▶ EXERCISE: Transcribe the entries below exactly, starting with the line that has "Task: Reply to krakken_mix's comment" and stopping after the line that has "Given: Click the green refresh button"; no pictures belong in the copy.

▶ ENTRIES SUPPLIED:
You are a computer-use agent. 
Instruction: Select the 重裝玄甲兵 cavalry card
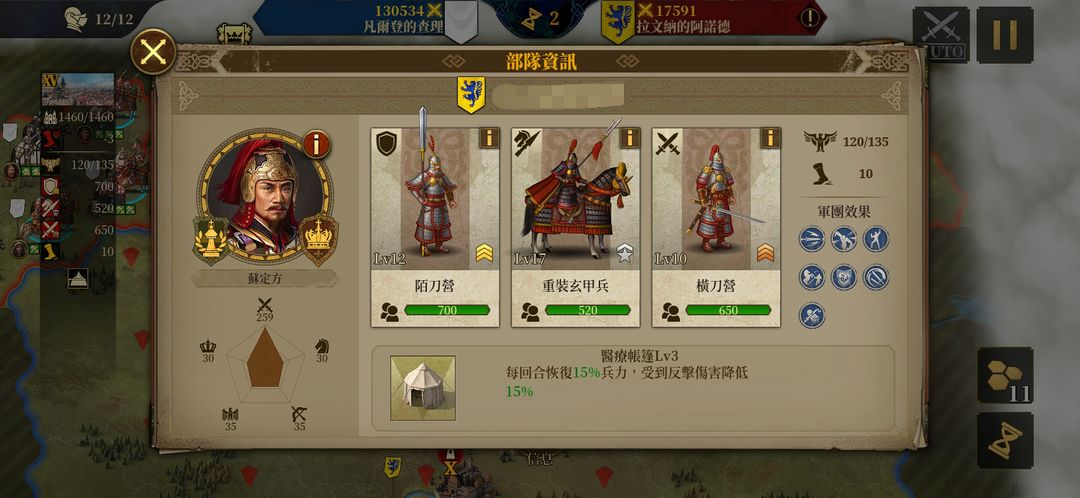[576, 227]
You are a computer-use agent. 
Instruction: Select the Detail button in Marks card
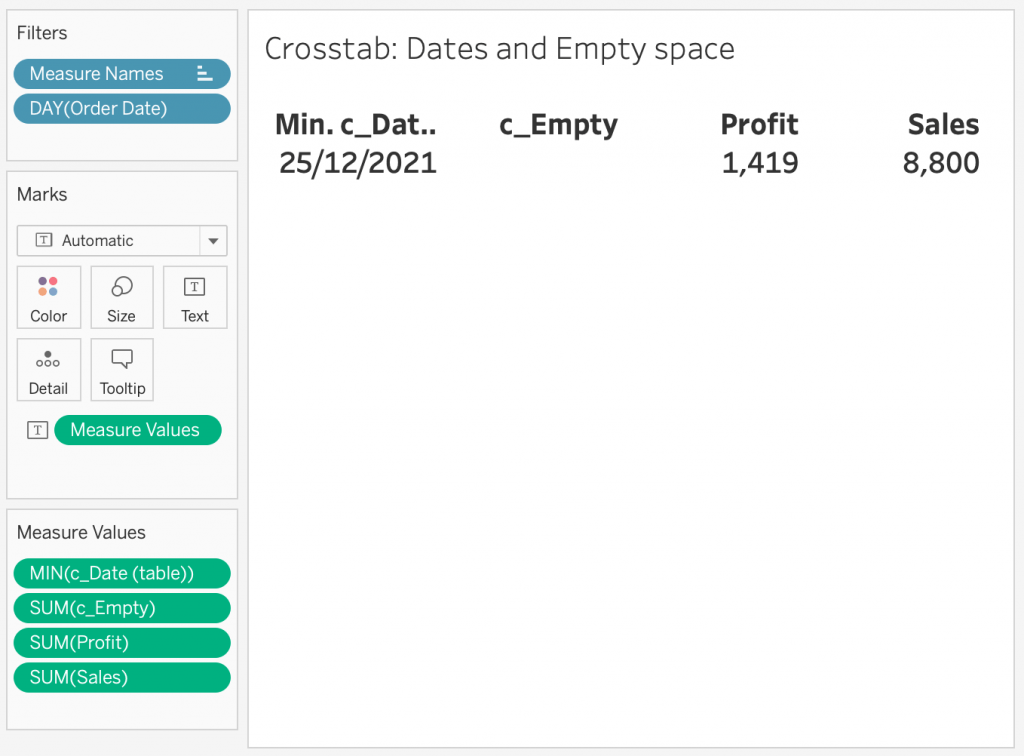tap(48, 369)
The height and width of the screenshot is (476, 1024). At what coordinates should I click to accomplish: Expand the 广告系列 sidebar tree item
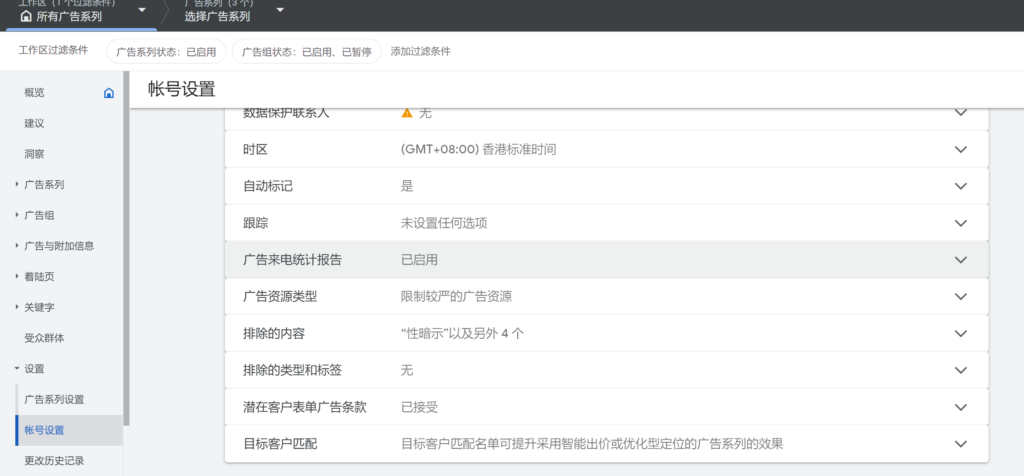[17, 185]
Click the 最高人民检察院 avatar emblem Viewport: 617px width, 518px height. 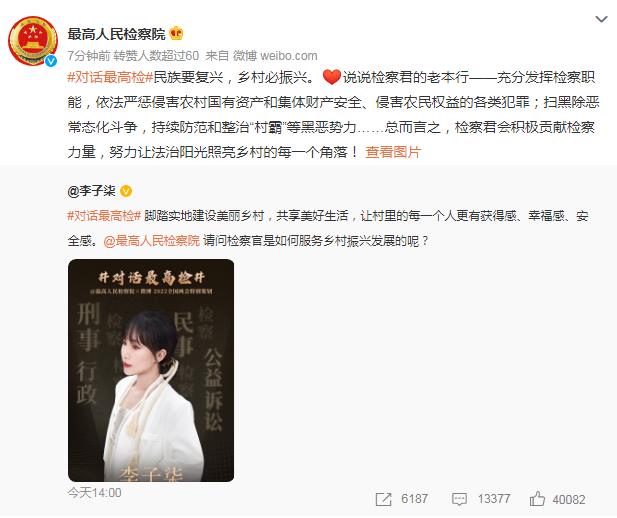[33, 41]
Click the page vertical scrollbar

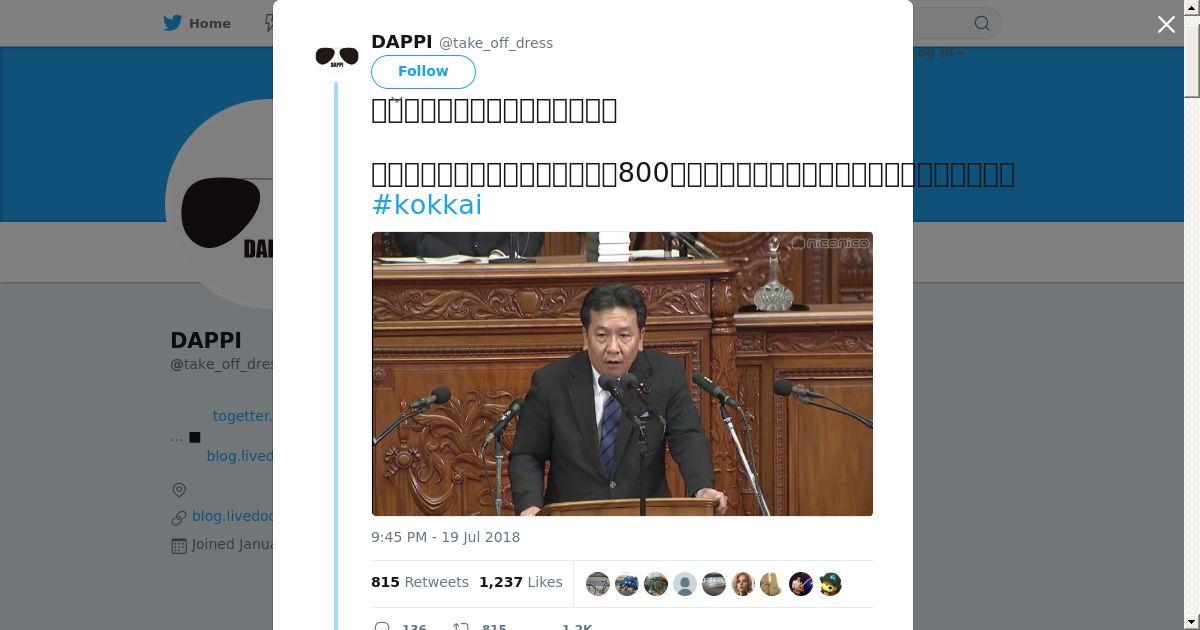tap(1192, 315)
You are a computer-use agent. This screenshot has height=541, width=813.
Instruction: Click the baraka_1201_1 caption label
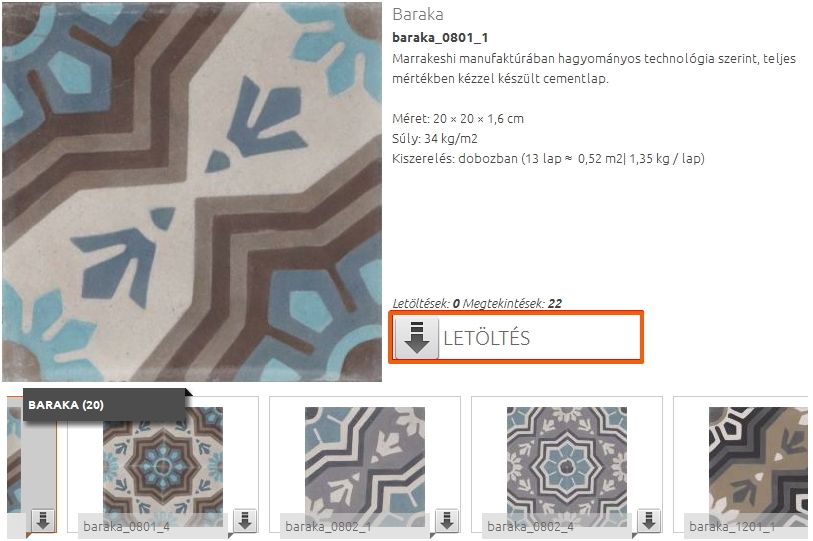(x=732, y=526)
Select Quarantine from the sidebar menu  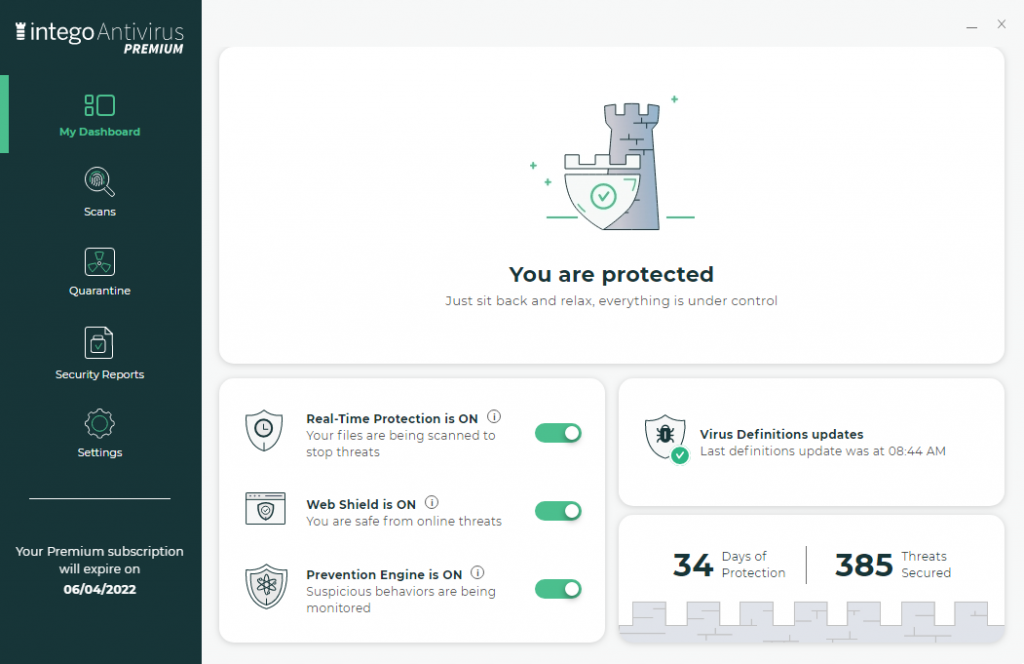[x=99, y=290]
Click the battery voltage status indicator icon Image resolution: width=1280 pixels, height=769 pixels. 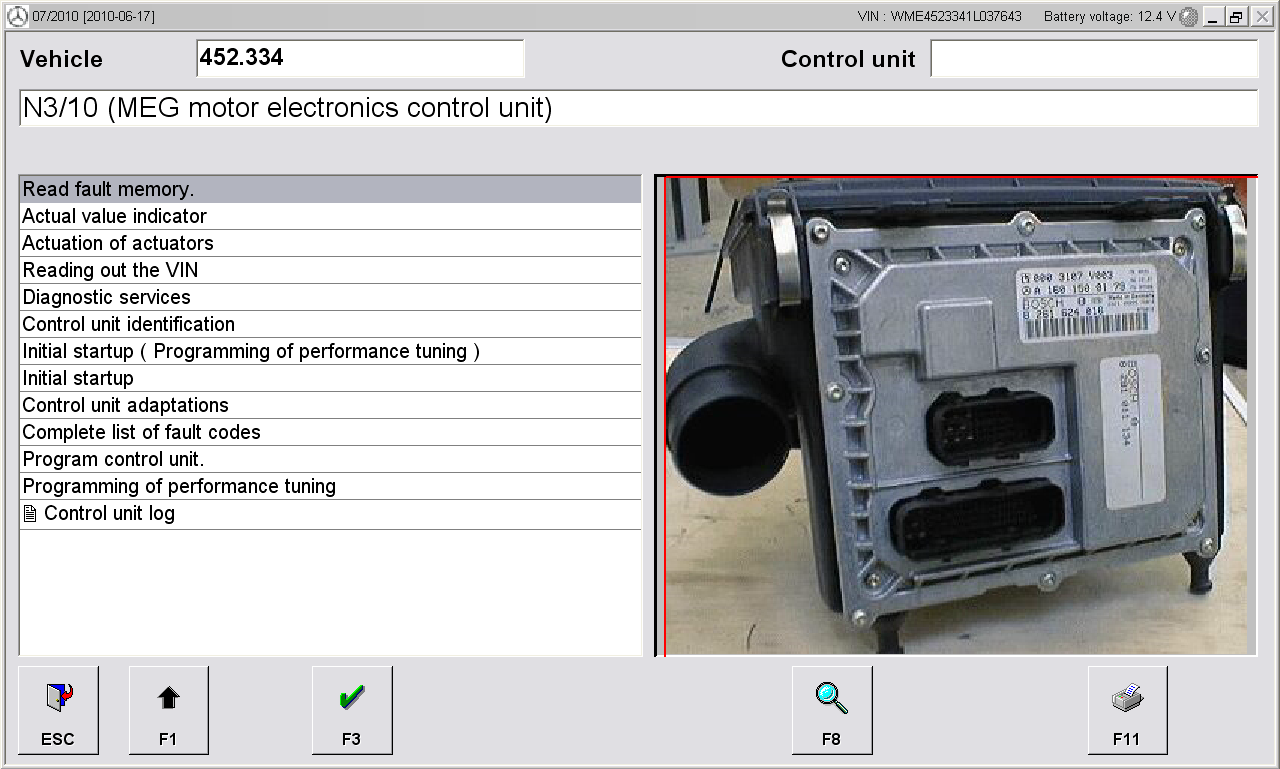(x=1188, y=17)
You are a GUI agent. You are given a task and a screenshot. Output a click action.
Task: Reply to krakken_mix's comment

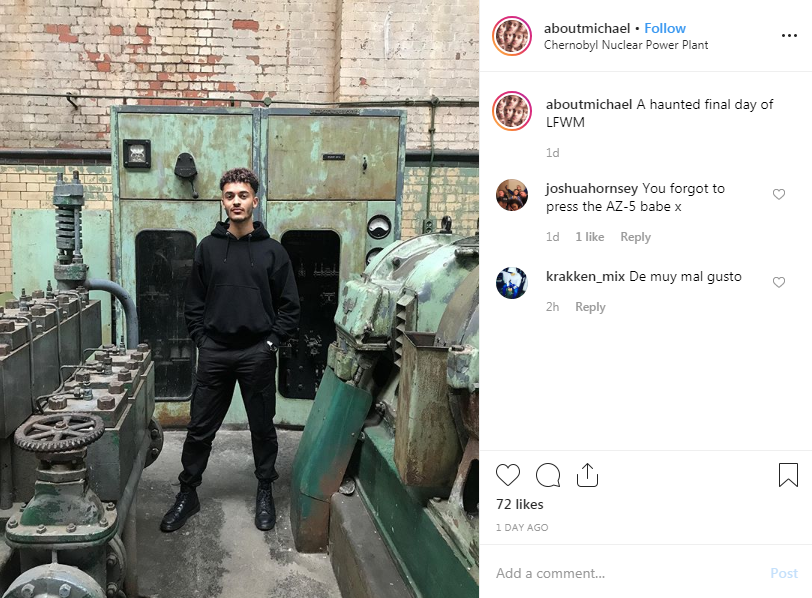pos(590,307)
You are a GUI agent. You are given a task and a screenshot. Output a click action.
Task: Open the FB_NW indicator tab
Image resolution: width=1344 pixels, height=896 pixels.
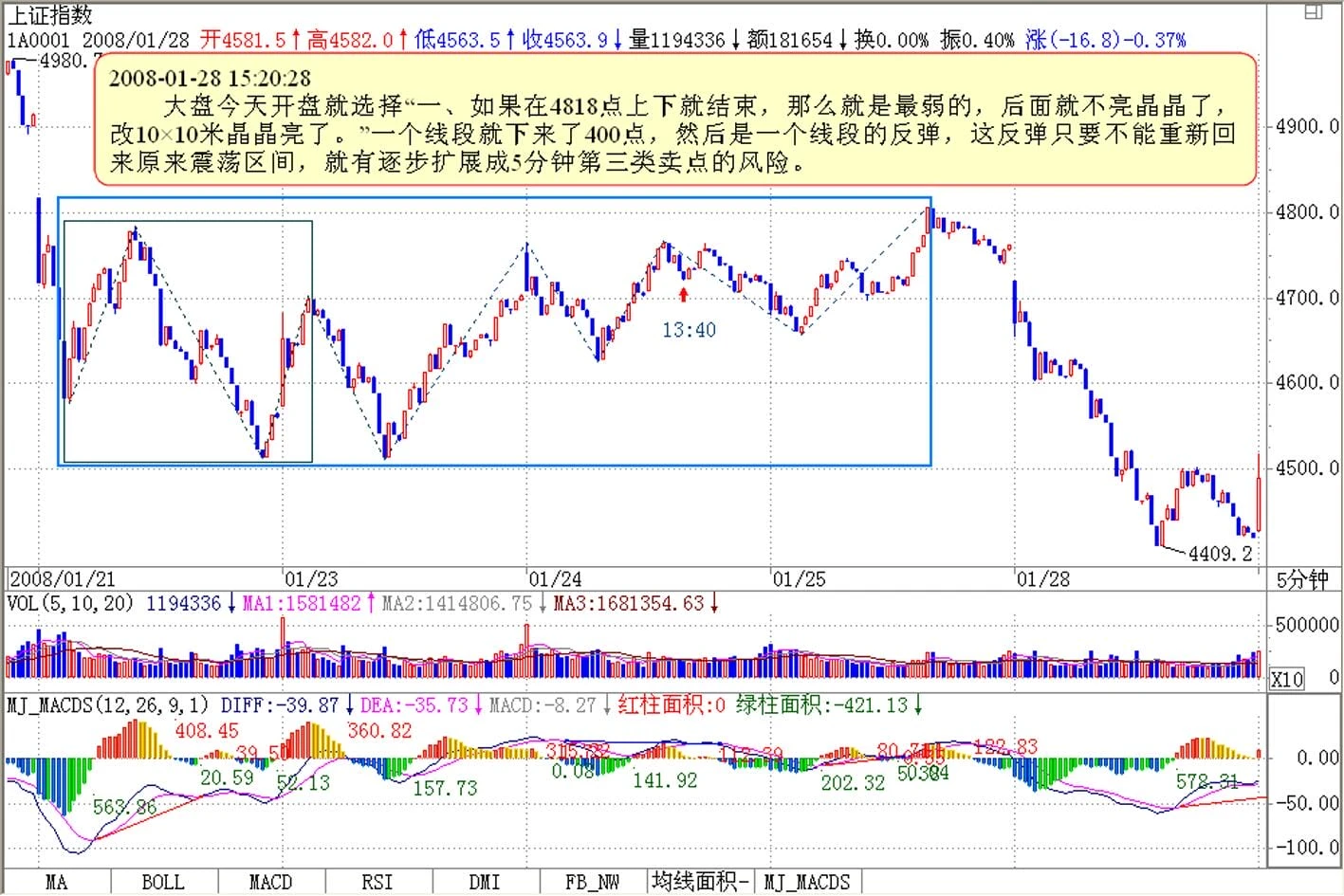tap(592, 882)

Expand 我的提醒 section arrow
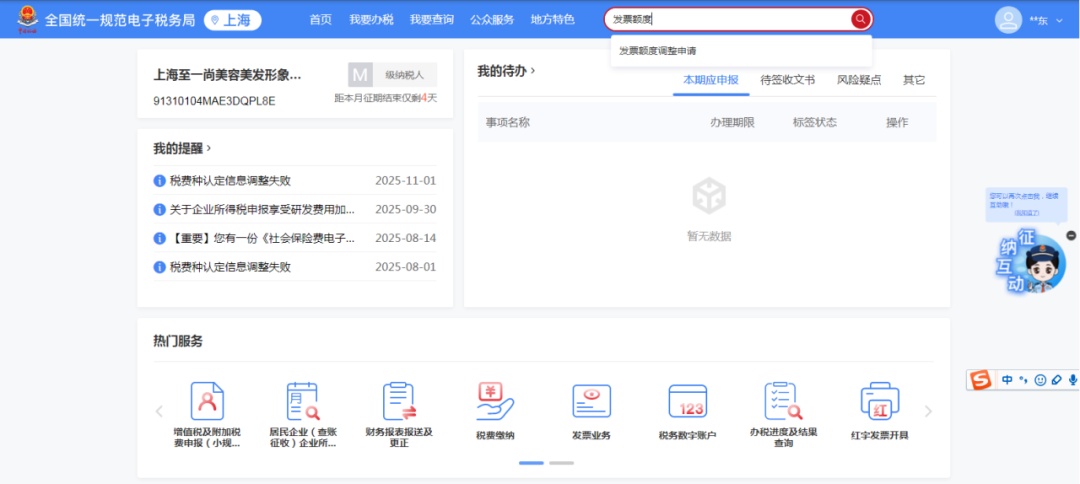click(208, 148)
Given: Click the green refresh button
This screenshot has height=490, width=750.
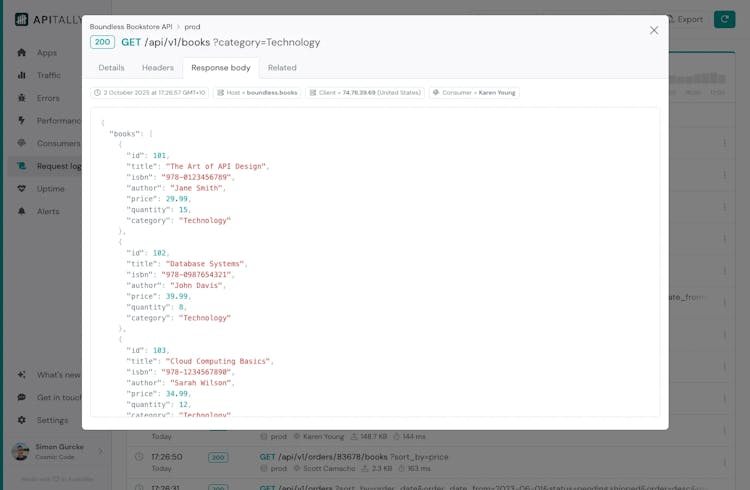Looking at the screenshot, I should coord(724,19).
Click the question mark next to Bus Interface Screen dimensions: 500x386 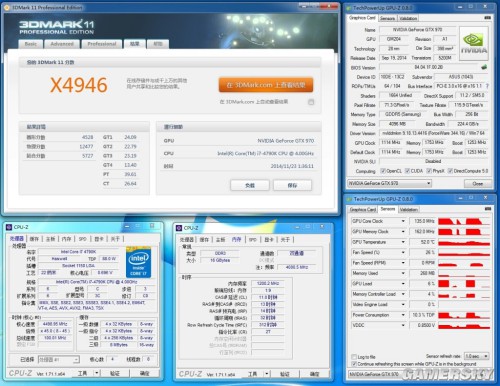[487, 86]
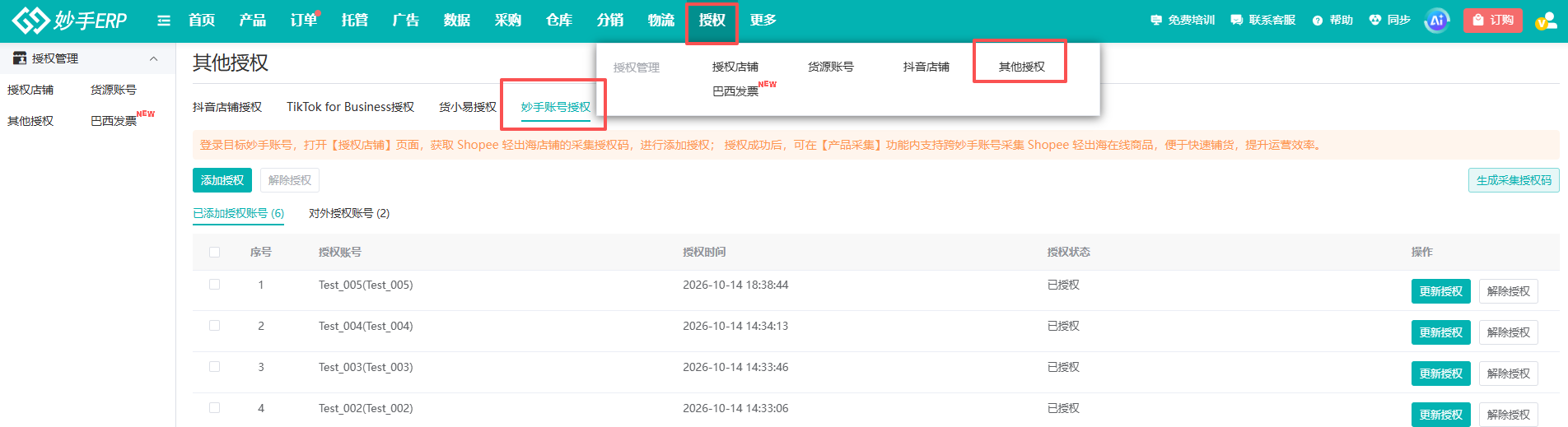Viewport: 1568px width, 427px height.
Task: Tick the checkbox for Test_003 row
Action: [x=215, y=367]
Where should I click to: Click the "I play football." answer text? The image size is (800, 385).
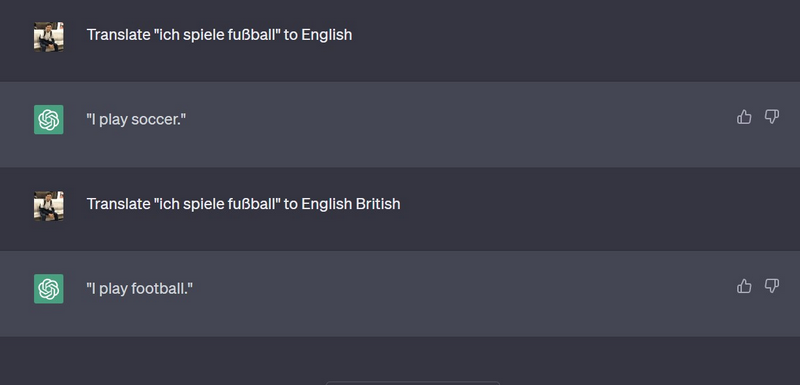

▶ SOLUTION FOR THIS PROBLEM:
Task: Reply to krakken_mix's comment

pos(590,307)
You are a GUI agent. You are given a task and a screenshot. Output a click action.
Task: Open the FB_NW indicator tab
Image resolution: width=1344 pixels, height=896 pixels.
tap(592, 882)

Expand 我的提醒 section arrow
click(208, 148)
Given: Click the green refresh button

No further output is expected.